Under the ABC test, the following must be true for a person to be considered an independent contractor:
- The person is free from the control and direction of the hiring entity in connection with the performance of the work, both under the contract for the performance of the work and in fact.
- The person performs work that is outside the usual course of the hiring entity’s business.
- The person is customarily engaged in an independently established trade, occupation, or business of the same nature as that involved in the work performed.

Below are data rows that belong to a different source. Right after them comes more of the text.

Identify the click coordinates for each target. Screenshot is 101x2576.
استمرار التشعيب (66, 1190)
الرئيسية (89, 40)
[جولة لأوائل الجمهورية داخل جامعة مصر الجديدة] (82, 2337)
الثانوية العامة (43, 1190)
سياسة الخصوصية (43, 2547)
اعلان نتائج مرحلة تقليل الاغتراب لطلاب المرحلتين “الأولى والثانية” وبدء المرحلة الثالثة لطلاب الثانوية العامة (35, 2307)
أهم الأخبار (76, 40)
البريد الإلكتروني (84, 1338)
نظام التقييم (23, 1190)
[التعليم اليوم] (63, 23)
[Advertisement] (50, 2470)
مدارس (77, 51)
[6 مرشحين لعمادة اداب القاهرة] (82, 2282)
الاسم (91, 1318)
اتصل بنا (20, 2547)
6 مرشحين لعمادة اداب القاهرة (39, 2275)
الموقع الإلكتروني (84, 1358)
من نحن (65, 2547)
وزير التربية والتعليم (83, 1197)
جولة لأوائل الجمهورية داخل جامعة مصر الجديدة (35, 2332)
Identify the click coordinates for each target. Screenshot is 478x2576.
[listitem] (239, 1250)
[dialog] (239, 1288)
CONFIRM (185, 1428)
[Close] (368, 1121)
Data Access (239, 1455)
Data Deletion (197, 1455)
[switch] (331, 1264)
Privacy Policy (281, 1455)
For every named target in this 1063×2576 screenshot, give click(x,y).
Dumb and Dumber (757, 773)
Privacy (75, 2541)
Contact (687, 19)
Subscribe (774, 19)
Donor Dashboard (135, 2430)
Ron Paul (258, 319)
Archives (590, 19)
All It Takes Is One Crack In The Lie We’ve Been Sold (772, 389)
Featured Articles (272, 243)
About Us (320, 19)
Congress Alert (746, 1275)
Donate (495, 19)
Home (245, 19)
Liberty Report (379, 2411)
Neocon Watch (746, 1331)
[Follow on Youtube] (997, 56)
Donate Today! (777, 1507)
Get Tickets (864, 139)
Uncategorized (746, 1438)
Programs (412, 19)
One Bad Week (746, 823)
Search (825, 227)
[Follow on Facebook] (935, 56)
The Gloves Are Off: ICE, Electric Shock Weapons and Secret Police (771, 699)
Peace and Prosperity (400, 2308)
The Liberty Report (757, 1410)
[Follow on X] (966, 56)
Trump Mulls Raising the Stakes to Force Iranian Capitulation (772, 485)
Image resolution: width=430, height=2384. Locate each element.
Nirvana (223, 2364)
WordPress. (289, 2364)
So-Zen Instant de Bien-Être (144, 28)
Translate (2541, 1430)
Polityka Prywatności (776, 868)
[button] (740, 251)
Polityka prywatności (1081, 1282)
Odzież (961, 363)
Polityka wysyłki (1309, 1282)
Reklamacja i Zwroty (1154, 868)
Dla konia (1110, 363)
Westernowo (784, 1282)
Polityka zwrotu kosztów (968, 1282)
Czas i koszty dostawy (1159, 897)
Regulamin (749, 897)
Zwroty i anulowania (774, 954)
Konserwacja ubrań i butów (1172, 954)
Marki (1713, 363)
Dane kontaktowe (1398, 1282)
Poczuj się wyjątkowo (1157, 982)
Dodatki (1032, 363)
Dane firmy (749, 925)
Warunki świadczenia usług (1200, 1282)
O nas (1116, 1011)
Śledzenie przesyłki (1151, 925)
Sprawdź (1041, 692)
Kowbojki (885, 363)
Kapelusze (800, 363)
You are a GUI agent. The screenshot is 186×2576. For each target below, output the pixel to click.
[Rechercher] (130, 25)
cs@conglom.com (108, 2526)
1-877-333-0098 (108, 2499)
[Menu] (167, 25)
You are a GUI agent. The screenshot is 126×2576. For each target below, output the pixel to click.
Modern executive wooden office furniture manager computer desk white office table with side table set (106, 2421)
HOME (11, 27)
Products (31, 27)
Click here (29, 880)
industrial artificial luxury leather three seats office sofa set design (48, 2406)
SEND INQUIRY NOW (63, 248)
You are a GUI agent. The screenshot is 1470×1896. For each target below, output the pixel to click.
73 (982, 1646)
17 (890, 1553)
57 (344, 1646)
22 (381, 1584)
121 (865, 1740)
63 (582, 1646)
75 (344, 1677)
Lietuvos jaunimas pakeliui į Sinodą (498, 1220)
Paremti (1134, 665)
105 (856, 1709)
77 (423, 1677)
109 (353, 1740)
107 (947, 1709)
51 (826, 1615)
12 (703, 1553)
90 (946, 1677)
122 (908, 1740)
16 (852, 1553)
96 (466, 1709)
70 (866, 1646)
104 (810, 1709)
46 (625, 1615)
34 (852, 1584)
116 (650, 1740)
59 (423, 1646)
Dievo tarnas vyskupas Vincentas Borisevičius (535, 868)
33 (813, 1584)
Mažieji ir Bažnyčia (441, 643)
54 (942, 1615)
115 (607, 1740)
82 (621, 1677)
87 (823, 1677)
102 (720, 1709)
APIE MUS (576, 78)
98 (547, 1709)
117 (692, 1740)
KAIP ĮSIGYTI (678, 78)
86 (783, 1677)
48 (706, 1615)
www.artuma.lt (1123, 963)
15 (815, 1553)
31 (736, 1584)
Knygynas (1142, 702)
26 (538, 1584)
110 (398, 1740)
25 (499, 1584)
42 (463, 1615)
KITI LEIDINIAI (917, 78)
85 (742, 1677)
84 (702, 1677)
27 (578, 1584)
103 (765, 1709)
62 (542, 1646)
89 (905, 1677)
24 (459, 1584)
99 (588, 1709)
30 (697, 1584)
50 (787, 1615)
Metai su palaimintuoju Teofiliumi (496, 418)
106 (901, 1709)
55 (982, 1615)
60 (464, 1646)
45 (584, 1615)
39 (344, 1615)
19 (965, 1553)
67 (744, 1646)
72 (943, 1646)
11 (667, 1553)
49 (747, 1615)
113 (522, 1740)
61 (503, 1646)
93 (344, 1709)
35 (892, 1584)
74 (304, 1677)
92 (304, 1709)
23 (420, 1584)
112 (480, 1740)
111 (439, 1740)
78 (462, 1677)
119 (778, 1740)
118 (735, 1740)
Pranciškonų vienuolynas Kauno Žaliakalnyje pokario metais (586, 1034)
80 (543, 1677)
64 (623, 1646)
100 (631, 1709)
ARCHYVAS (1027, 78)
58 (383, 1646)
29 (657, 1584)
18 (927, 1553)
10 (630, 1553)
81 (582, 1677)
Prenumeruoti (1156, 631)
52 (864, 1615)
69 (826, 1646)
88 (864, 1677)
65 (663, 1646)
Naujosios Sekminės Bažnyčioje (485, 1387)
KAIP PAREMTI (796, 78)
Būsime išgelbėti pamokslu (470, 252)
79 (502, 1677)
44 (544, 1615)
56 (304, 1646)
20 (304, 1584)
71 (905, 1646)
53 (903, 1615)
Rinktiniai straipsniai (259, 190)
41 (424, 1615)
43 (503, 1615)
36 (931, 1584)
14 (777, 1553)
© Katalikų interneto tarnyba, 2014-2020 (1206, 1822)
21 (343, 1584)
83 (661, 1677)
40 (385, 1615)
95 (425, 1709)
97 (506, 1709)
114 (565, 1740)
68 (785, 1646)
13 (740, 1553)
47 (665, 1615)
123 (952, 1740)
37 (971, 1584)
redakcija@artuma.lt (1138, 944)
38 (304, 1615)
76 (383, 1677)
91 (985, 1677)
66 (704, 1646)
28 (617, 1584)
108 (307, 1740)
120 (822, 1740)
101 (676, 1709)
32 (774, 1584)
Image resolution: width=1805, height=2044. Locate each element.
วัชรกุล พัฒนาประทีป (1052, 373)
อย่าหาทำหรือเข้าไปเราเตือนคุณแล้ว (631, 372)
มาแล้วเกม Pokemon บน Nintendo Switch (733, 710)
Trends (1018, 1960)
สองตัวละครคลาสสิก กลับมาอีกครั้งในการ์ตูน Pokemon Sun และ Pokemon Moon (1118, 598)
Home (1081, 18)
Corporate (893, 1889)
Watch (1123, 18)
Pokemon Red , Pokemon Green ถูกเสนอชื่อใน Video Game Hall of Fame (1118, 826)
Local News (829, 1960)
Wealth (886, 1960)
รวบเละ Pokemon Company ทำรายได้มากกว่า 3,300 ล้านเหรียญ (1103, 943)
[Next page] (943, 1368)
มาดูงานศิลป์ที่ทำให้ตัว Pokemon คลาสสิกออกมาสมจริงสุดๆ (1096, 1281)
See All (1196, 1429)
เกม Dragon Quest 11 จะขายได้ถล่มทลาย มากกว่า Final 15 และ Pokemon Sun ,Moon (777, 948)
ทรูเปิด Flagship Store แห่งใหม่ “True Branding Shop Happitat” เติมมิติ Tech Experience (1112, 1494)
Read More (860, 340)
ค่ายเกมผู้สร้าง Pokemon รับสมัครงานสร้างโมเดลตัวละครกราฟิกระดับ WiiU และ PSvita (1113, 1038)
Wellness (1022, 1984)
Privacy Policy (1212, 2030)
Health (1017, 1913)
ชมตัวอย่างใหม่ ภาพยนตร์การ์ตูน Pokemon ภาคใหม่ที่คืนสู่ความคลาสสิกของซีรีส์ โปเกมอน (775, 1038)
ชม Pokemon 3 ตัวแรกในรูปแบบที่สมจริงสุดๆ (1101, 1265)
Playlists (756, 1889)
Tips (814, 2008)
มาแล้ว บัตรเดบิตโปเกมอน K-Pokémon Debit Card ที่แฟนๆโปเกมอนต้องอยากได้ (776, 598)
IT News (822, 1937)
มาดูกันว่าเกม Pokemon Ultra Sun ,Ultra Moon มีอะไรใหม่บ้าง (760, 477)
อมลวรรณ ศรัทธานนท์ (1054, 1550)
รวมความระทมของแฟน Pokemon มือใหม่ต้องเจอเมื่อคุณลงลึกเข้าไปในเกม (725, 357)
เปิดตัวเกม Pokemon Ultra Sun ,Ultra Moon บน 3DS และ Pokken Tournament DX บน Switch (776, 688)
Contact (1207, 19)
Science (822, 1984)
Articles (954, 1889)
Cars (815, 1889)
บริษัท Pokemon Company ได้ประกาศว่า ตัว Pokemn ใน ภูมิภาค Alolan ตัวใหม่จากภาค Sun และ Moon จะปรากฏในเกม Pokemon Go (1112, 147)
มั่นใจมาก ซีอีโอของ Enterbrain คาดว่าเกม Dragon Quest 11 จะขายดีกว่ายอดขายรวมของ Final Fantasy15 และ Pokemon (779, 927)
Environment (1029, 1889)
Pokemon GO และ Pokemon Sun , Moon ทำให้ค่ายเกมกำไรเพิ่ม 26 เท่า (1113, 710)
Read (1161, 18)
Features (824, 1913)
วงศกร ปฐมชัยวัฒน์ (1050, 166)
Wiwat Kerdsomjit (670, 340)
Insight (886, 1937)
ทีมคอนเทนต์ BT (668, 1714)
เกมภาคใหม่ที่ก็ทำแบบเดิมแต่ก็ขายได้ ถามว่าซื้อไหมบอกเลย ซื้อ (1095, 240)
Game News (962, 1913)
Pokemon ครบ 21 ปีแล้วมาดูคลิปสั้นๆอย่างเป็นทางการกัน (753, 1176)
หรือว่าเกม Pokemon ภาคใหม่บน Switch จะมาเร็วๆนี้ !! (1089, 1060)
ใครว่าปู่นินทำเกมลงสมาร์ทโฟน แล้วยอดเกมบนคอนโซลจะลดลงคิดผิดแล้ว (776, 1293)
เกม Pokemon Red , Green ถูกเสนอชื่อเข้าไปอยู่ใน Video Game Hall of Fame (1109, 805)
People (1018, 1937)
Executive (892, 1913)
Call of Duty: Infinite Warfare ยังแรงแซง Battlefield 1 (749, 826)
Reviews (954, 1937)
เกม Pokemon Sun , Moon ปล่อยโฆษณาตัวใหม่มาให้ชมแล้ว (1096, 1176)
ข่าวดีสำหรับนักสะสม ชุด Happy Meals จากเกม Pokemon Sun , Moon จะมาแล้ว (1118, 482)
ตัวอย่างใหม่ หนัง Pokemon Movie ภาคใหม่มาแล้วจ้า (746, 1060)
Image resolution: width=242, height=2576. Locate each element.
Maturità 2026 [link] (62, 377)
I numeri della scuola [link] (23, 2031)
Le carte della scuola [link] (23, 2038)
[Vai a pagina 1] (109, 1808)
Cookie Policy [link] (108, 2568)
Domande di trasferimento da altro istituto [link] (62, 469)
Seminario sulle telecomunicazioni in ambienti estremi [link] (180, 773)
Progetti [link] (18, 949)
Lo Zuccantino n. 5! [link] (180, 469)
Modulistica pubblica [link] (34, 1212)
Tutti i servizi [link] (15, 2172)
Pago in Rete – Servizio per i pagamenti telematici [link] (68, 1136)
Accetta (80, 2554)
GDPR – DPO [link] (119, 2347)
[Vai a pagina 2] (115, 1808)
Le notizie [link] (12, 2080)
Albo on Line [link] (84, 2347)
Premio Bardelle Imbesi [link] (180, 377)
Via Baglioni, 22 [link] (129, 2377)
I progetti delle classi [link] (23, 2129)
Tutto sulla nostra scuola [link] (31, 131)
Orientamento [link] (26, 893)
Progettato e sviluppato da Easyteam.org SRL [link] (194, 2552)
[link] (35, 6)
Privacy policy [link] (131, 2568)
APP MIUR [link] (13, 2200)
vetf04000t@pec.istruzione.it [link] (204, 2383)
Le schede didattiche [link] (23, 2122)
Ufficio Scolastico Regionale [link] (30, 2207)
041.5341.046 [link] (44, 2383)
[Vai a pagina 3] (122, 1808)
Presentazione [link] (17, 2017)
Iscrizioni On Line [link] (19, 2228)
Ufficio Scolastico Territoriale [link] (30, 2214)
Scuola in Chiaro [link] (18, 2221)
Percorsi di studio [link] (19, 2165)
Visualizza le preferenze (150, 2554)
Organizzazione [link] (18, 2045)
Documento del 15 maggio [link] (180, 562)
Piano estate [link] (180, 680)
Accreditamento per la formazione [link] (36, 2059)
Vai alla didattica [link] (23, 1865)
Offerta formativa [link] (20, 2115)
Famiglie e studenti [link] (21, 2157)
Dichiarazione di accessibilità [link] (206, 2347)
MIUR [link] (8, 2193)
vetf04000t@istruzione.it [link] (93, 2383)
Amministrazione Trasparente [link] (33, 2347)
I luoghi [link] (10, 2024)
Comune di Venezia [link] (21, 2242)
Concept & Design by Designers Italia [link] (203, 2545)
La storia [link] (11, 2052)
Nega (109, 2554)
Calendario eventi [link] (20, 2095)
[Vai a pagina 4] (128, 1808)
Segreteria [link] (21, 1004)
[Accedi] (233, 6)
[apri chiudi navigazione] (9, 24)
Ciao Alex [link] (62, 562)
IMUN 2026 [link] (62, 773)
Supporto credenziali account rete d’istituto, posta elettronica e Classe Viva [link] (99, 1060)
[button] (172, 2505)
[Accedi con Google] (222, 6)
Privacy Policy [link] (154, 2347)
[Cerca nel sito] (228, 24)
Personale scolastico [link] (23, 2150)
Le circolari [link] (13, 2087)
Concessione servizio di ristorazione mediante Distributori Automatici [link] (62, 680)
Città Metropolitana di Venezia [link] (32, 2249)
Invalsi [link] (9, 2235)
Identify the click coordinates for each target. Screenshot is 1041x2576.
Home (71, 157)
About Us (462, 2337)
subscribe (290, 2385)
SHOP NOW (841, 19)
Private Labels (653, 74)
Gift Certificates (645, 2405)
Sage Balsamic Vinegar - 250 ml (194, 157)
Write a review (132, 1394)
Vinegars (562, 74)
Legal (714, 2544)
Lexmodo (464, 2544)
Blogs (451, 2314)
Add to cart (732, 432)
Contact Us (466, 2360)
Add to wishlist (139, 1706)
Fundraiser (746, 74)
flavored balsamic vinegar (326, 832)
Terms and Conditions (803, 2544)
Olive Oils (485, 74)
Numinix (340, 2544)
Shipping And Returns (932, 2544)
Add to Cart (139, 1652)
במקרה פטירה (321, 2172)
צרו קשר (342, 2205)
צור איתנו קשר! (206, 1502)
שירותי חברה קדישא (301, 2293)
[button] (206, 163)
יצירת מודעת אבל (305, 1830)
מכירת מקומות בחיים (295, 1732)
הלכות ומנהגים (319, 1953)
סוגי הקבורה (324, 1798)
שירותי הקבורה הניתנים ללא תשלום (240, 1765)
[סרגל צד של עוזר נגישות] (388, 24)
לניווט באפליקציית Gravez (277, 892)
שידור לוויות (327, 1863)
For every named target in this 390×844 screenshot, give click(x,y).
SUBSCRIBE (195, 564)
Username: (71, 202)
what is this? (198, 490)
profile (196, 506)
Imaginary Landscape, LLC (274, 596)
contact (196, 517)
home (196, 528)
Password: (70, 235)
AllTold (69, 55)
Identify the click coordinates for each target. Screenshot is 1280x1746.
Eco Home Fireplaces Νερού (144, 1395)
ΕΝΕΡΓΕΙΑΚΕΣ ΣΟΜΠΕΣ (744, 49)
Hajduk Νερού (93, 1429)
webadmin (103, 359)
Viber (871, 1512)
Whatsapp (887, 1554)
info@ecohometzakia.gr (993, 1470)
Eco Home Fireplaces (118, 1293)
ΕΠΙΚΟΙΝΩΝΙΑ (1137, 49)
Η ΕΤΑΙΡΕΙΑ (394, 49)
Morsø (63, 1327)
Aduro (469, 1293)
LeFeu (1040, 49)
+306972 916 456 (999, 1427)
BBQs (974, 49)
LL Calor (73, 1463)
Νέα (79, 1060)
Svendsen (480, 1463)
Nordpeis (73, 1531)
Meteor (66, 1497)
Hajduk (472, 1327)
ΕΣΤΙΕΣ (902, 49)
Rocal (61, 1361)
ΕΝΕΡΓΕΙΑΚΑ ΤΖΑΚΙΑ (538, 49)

Although the aim of the law, which was signed in 2019, is to protect state gig workers according to California’s labor laws, the CTA argues that it limits trucker’s entrepreneurial freedoms and would be detrimental to the more than 70,000 independent owner-operators in California. A 2015 study by the CTA found that owner-operators earned about 40% more ($59,478) than the median for company drivers ($42,087), based off 2013 data.
“If the [AB 5] mandate issues, then CTA’s members will have to restructure their businesses to comply with AB 5, risk severe civil and even criminal sanctions, or cease doing business due to the financial inability to purchase equipment and hire employee drivers,” the association stated. The CTA added that owner-operators who have offered their services as independent contractors will either have to close their businesses to become employees or cease working in California.
Those in favor of AB 5 argue that drivers need greater legal protections that are not available to independent contractors.
“Unemployment benefits, disability benefits and sick leave benefits—which require an employee status determination—are critical to misclassified drivers whose employers force them to pay unlawful deductions and make truck payments even when they are not working, while denying them employer-provided health and sick leave benefits,” said Ron Herrera, Teamsters International vice president and director of the Port Division.
AB 5 was supposed to go into effect on January 1st of this year, but a district court judge stayed the decision due to CTA’s challenge to the law, which the court believes that the CTA has a “good chance” to prevail in.
The Supreme Court’s review of the case is due on or before November 18, 2021, where it will ultimately determine if the Federal Aviation Administration Authorization Act of 1994 preempts the use of AB 5’s ABC test.
Other trade organizations such as the American Trucking Associations, which represents motor carriers and independent owner-operators, are in favor of CTA’s challenge to the law.
“We are hopeful that the Supreme Court will ultimately not only take the case, but will see the wisdom of CTA’s argument and reverse the 9th Circuit’s ruling,” said ATA spokesman Sean McNally.